» What this task involves
Copy word for word the passage of the arginase deficiency text below that runs from "In Aim 1, mapping" up to and including "deficiency and hyperargininemia.".
Text passage section start
The urea cycle is the major pathway for detoxification of ammonia in mammals. Arginase 1 deficiency is thought to be the least common of the urea cycle disorders and results in hyperargininemia. In humans, deficiency of this enzyme is characterized clinically by progressive mental impairment, spasticity, and growth retardation, with only periodic episodes of hyperammonemia unlike the other urea cycle disorders where this is much more common. In recent experiments, the Lipshutz Lab has found substantial anatomical, ultrastructural and electrophysiological differences between knockout animals and wild type controls. Constitutive and global arginase deficiency led to decreased intrinsic excitability, altered functional synaptic transmission, decreased dendritic arborization and decreased synapse density. Some of these measures (but not all) were rescued by hepatic gene therapy that controlled plasma arginine. In addition, and unexpectedly, heterozygotes showed intermediate neuronal findings where plasma biochemistry is not different than arginase wildtype mice, suggesting an intrinsic neuronal or cell autonomous role for neuronal arginase activity. These measurable differences at the neuron, synapse, and circuit level have begun to elucidate the functional abnormalities in arginase deficiency. This proposal will examine the hypothesis that arginase expression in the central nervous system (CNS) plays an important role in the developing CNS. In addition to mapping arginase expressing neurons in the brain, selective arginase 1 loss in neurons will be induced to assess whether this leads to unique functional deficits. Preliminary data: The Lipshutz lab and collaborators have (amongst other findings): 1) constructed and characterized the arginase 1 knockout mouse; 2) demonstrated long-term survival and rescue with recombinant adeno-associated viral vectors; 3) demonstrated that only low-level ureagenesis is necessary for long-term survival; 4) shown that peripheral metabolism can result in control of circulating plasma arginine; and 5) shown that loss of arginase gene expression results in abnormalities of intrinsic excitability and the development of the dendritic arbor of neurons.
In Aim 1, mapping of arginase-expressing neurons in the brain will be performed using the tissue-clearing technology of CLARITY.
In Aim 2, the hypothesis that neuron-specific loss of arginase recapitulates the anatomical, electrophysiological, and behavioral abnormalities seen in the constitutive knockout mouse will be tested. Successful completion of the proposed studies will provide a greater molecular understanding of and the mechanism behind the alterations in the brain, neurons, and synapses in arginase 1 deficiency and hyperargininemia.
Text passage section end
Collected material section start
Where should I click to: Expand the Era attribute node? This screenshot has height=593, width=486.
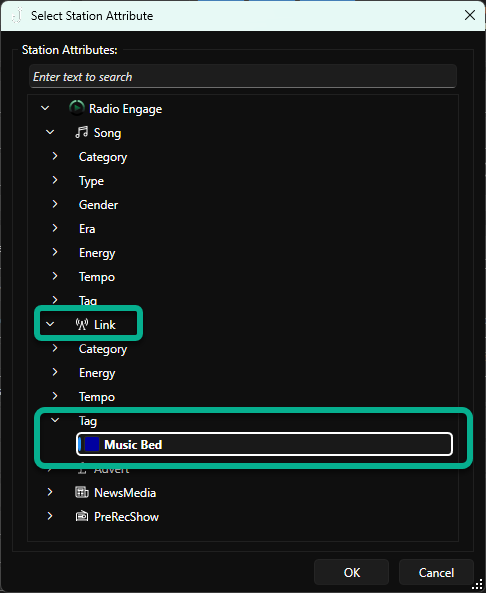55,228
Collected material section end
» Response
In Aim 1, mapping of arginase-expressing neurons in the brain will be performed using the tissue-clearing technology of CLARITY.
In Aim 2, the hypothesis that neuron-specific loss of arginase recapitulates the anatomical, electrophysiological, and behavioral abnormalities seen in the constitutive knockout mouse will be tested. Successful completion of the proposed studies will provide a greater molecular understanding of and the mechanism behind the alterations in the brain, neurons, and synapses in arginase 1 deficiency and hyperargininemia.